# Excerpted passage

Just like NWN 2 could have been a good game if the amount of battle encounters were reduced by 60% and difficulty of remaing battles increased by 500%. Instead it was a chore to play through.

This is the reason I have lost my enthusiasm for RPGs over the years. The last game I played in which I had a fun, challenging time with combat was probably Wizardry 8.

And maybe Divine Divinity - but that was more due to the overwhelming amount of enemies you sometimes faced (and that game could have also done with less combat).

Actually, Temple Of Elemental Evil had the best combat engine and was pretty difficult - but that game was all about combat with not much story and terrible writing.

In that sense, Icewind Dale doesn't get the respect it deserves. It had good writing, a decent story, good combat (not super difficult but not a cakewalk), great music and art design, had a perfect length. The only thing it lacked was actual C & C but everything else made up for it and is probably one of the best dungeon hack & slash games made.

# Aim of the task
In the post on RPG combat, why does the writer temper the praise for Temple Of Elemental Evil despite calling its combat engine the best? Rely only on the text above.

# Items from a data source
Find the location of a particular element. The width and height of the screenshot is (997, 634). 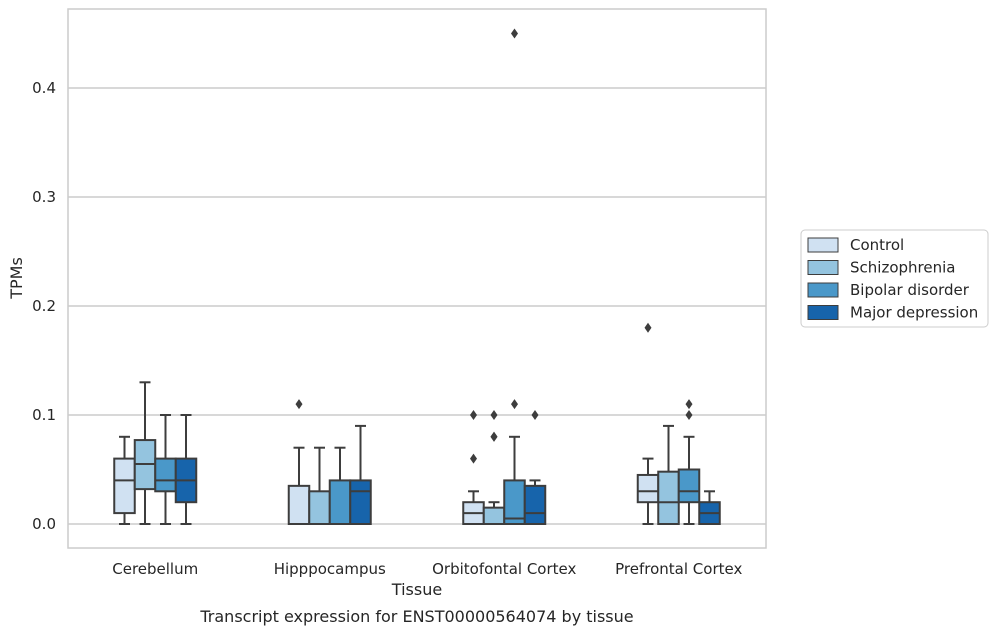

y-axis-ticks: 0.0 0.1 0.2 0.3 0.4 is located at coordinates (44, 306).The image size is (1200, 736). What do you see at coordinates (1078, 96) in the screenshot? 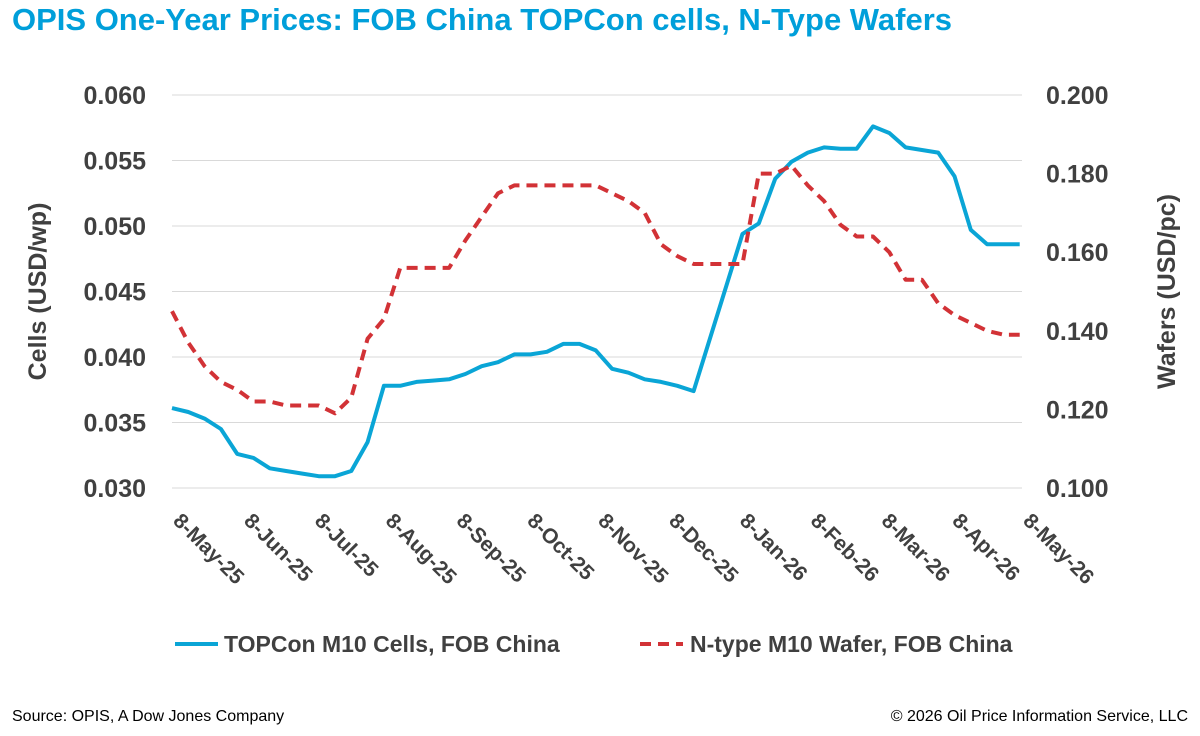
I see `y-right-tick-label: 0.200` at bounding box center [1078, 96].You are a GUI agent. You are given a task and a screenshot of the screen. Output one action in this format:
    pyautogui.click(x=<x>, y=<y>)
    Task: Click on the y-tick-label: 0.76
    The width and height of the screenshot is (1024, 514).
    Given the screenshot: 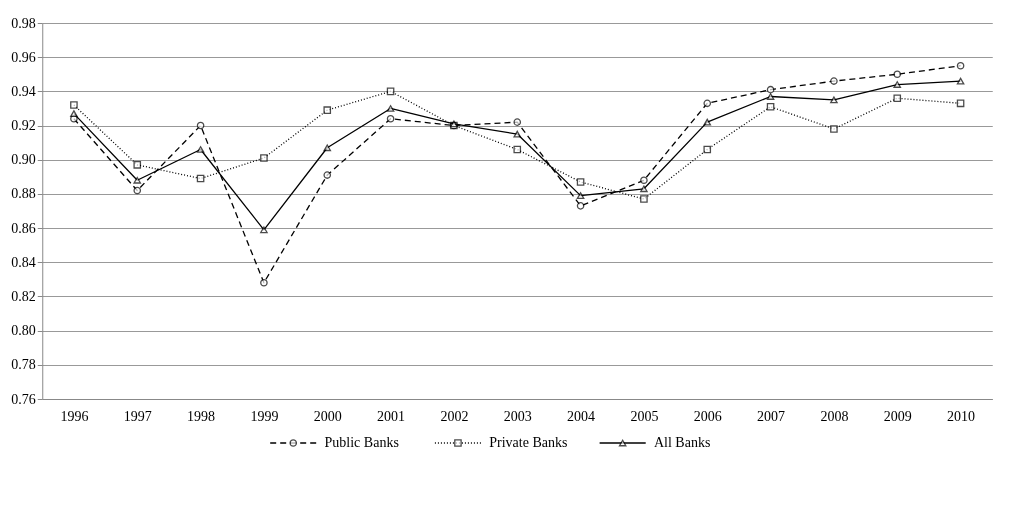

# Exercise result
Temple Of Elemental Evil was all about combat, with not much story and terrible writing.